Exercise brief: Beginning with the first line, please return the entries exactly through the line that contains "Click the PyCharm", and leave out all later lines.

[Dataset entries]
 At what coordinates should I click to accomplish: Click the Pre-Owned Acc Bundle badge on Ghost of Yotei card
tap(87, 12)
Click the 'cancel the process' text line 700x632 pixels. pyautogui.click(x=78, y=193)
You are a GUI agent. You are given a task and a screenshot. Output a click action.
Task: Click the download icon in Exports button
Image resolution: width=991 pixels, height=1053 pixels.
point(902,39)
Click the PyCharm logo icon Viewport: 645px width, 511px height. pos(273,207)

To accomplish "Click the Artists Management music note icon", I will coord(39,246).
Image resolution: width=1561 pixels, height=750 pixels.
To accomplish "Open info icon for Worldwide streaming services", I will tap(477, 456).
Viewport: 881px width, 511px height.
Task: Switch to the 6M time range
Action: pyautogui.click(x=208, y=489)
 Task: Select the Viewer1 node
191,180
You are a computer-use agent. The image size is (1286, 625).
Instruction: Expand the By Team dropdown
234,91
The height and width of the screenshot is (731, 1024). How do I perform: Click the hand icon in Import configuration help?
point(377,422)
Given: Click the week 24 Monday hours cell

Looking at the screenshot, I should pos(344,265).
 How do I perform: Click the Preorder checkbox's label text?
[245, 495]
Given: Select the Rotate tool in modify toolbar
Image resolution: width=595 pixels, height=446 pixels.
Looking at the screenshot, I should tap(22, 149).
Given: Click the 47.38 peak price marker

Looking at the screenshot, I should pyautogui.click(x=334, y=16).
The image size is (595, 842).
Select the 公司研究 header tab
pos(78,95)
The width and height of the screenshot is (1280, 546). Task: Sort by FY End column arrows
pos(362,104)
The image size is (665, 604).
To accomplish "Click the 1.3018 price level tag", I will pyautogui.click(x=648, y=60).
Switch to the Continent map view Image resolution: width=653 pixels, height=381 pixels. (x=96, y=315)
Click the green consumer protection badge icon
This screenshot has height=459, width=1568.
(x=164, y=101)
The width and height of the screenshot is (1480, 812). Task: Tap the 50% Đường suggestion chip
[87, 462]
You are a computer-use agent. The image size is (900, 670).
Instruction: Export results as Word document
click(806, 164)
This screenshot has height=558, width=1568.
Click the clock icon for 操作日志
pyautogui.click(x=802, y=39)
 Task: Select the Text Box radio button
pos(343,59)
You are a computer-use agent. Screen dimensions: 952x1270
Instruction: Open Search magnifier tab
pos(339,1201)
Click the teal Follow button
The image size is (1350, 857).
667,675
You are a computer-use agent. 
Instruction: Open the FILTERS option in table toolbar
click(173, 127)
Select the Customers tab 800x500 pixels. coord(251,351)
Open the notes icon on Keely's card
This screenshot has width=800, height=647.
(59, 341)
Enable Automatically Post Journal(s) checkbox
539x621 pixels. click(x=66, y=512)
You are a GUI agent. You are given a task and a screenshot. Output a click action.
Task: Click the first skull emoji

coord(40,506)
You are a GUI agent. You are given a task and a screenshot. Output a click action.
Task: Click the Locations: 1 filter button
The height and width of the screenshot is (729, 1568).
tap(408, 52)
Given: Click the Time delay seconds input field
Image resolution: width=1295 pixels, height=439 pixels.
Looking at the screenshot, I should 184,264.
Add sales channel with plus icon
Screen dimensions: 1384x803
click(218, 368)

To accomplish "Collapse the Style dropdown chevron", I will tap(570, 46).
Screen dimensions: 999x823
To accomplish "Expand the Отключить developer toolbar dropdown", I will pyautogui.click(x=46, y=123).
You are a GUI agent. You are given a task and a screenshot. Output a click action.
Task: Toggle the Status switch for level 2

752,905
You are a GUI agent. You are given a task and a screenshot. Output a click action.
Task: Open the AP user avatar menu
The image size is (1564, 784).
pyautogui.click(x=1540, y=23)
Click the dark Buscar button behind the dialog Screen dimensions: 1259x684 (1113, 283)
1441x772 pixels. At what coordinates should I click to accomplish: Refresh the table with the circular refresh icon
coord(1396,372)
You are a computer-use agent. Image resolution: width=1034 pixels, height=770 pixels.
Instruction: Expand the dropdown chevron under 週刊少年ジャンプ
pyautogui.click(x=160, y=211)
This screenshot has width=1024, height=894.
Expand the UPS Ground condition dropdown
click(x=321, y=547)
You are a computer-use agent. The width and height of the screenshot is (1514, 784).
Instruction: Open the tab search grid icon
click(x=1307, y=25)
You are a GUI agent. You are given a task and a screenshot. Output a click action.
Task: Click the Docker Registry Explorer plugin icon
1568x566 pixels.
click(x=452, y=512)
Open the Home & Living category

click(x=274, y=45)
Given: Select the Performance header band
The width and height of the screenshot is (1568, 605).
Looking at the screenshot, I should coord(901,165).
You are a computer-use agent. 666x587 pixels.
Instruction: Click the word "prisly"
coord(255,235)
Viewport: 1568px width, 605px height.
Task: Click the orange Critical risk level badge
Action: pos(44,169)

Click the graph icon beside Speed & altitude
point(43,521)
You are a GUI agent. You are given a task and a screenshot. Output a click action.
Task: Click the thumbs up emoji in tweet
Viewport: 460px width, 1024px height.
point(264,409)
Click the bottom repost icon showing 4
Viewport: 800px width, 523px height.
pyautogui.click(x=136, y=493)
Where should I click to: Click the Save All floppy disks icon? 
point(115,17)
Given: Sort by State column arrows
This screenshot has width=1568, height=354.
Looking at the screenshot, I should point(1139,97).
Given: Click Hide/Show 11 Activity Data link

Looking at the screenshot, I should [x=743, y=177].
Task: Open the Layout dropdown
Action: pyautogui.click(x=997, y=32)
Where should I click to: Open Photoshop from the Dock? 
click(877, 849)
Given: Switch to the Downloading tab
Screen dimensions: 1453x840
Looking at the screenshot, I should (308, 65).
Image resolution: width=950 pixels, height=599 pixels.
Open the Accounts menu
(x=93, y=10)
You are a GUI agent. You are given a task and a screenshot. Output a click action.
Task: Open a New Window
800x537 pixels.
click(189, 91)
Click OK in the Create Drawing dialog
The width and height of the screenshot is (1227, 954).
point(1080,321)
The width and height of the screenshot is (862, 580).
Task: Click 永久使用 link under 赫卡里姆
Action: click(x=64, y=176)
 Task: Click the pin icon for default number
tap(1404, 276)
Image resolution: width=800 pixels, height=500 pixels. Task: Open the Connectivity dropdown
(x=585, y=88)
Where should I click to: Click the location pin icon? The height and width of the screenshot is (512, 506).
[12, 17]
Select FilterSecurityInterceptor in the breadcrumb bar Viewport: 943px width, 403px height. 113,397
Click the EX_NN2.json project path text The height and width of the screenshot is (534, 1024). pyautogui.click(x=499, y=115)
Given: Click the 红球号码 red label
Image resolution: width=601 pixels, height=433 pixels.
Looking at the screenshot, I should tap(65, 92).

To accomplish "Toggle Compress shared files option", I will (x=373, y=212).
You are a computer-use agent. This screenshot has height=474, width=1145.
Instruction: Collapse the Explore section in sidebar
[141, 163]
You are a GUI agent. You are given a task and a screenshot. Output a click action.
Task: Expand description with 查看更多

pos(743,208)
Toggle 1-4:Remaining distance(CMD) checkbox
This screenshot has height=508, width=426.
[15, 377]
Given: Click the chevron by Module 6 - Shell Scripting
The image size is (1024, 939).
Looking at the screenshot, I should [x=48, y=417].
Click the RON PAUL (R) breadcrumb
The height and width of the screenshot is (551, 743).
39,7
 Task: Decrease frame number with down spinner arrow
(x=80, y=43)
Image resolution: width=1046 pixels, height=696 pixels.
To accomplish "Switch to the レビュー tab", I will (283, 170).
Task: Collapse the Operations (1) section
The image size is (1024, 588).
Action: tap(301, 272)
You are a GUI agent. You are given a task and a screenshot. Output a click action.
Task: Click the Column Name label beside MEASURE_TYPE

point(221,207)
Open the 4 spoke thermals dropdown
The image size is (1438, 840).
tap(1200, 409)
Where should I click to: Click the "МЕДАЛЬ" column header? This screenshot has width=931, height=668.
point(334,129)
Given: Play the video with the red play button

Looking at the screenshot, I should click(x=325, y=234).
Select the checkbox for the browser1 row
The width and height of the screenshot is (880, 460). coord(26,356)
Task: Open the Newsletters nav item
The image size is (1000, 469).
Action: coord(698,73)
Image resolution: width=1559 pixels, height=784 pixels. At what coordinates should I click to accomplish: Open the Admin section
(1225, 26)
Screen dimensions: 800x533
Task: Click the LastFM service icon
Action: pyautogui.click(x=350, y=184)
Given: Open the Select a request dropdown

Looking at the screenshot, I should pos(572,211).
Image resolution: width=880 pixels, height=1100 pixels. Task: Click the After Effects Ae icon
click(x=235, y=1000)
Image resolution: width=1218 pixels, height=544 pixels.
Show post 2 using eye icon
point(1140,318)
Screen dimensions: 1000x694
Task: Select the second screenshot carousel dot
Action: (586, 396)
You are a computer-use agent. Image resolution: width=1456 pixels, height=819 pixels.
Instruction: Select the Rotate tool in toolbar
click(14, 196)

Task result:
 At what coordinates should I click to accomplish: Click the Pre-Owned Acc Bundle badge on Ghost of Yotei card
tap(87, 12)
Click the 'cancel the process' text line 700x632 pixels. pyautogui.click(x=78, y=193)
You are a GUI agent. You are given a task and a screenshot. Output a click action.
Task: Click the download icon in Exports button
Image resolution: width=991 pixels, height=1053 pixels.
point(902,39)
Click the PyCharm logo icon Viewport: 645px width, 511px height. pos(273,207)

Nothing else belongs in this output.